There is a sentence (the first in the second paragraph on p. 44) which I find astonishing, and which Darnel surely did not mean in the way it is stated. It reads:
However, as far as using C(G) to help identify properties of G, virtually nothing can be done.What he has in mind is the example of Kenoyer (Appendix One) showing that two l-groups can have isomorphic lattices of convex l-subgroups, yet be very different; (one archimedean, for example; the other not even abelian.) But if the research into C(G) has any merit at all it is precisely because this lattice mirrors properties of G very nicely. A case in point: Conrad's elegant theory of finite-valued l-groups (§46); its conclusion being that the dual Brouwerian property of C(G) completely characterizes finite-valuedness of G.
On p. 74 the author defines the concept of recognizability from the [underlying] lattice and the identity. Student readers will not know what to make of this definition; I find it difficult to understand. The idea is this: suppose that G and H are two l-groups, and F is a property or feature of elements or convex l-subgroups of an l-group. Let us say that F is recognizable from the lattice and the identity if whenever g \in G (resp. K\subseteq G) has F and \tau is an isomorphism of G onto H of the underlying lattice structures, which preserves the identity, then \tau g (resp. \tau K) has property F as well. In this sense, a polar in an l-group is so recognizable. Happily, Theorem 13.14, which follows on the heels of the definition, explains, by illustration, what was intended.
Chapters 4 and 5 bring in finer structure of C(G), culminating with the indispensable §27 on lex-extensions and lex-subgroups. Someone putting down Darnel's book after the first five chapters will already have a fairly sound picture of the building blocks of the theory. Beginning with Chapter 6 a number of special topics will be developed, leading to the deeper structure and representation theorems.
Chapter 6 is devoted to the representation of an l-group as a group of order-preserving permutations on a totally ordered set. To quote the author in the introduction to the chapter:
The representation of an l-group as a group of order permutations of a chain has proven value; many problems that were intractable to the methods developed thus far in this book were finally resolved by means of such a representation.

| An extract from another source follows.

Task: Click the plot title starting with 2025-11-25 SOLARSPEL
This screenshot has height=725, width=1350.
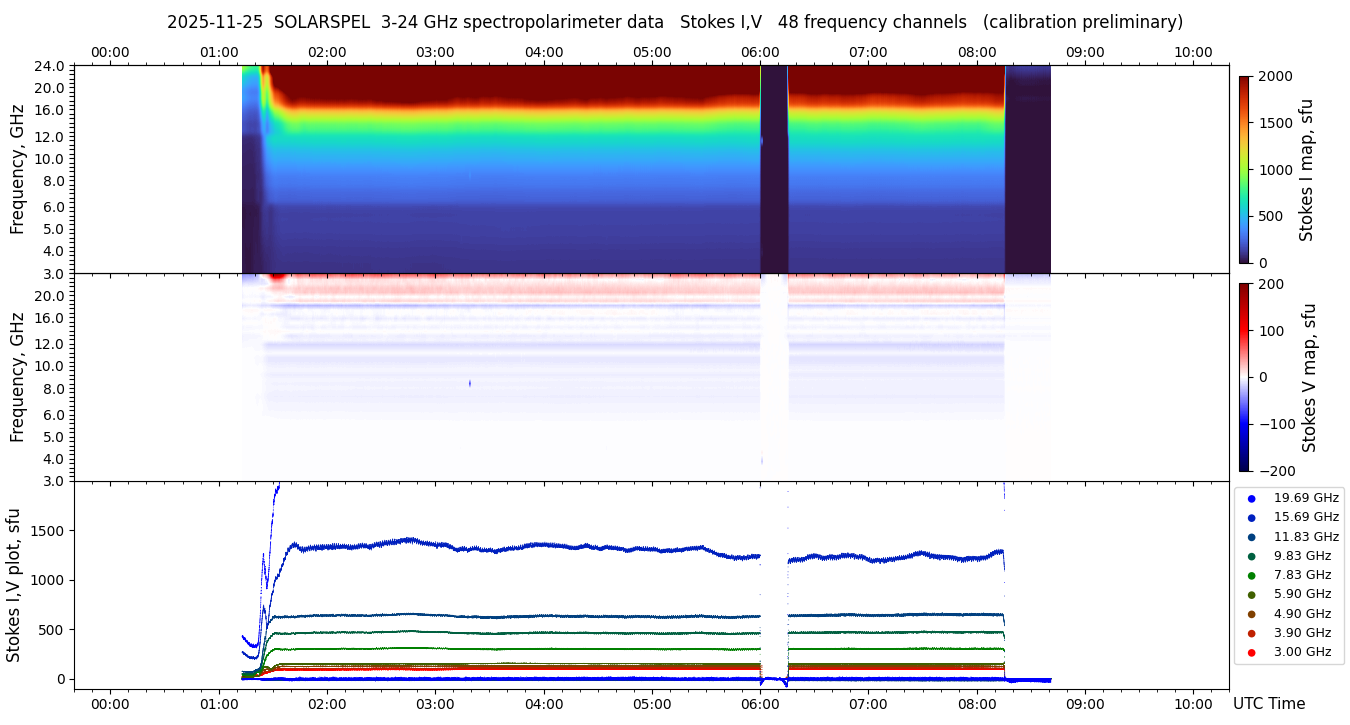Action: click(x=674, y=22)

Holland's Representation Theorem, to the effect that every l-group can be so represented, appears in §29. §30 deals with properties of A(\Omega), the full group of order-preserving permutations of the chain \Omega. In §31 it is shown that the group A(F), where F is an ordered field, is [order] doubly transitive (Theorem 31.15), and that every l-group can be embedded in such an A(F). §33 discusses McCleary's classification of primitive transitive representations.
Chapter 7, entitled Classes of l-groups, introduces the reader to torsion classes and varieties of l-groups, and it contains a discussion of free l-groups. Chapter 7 concludes (in §39) with the Bernau-Conrad results on the embedding of an l-group in a laterally complete one.
The body of work on torsion and radical classes comprises some very elegant mathematics, to which I am happy to have contributed. And yet its placing in an exposition such as Darnel's seems somewhat peculiar, in view of what comes after in Chapters 8 and 9. Indeed, the introduction to varieties in §38 is abruptly cut short, to be continued to greater depth in Chapter 11. Now, throughout the first five chapters the author's line of thinking seems clear enough: to develop the theory of l-groups from the blending of the two main ingredients, lattice theory and group theory; one considers the obvious subobjects, for example, in this hybrid situation, and shows how the added structure in turn influences the underlying lattice and group structure. The sixth chapter is not an abrupt departure from this philosophy; the techniques of ordered permutation groups are essential in a number of arguments, as Darnel readily explains, and in any case, no group theorist will be shocked to find that permutation groups figure prominently in the central development of l-groups. And after the interlude of Chapter 7, the train of thought of the first five chapters picks up again, and the established groundwork of those chapters pays off in the structure and representation theorems that are the heart of the theory. The discussion on varieties and torsion classes could have been deferred until this core theory had been set down; it is, historically speaking, the natural order of things.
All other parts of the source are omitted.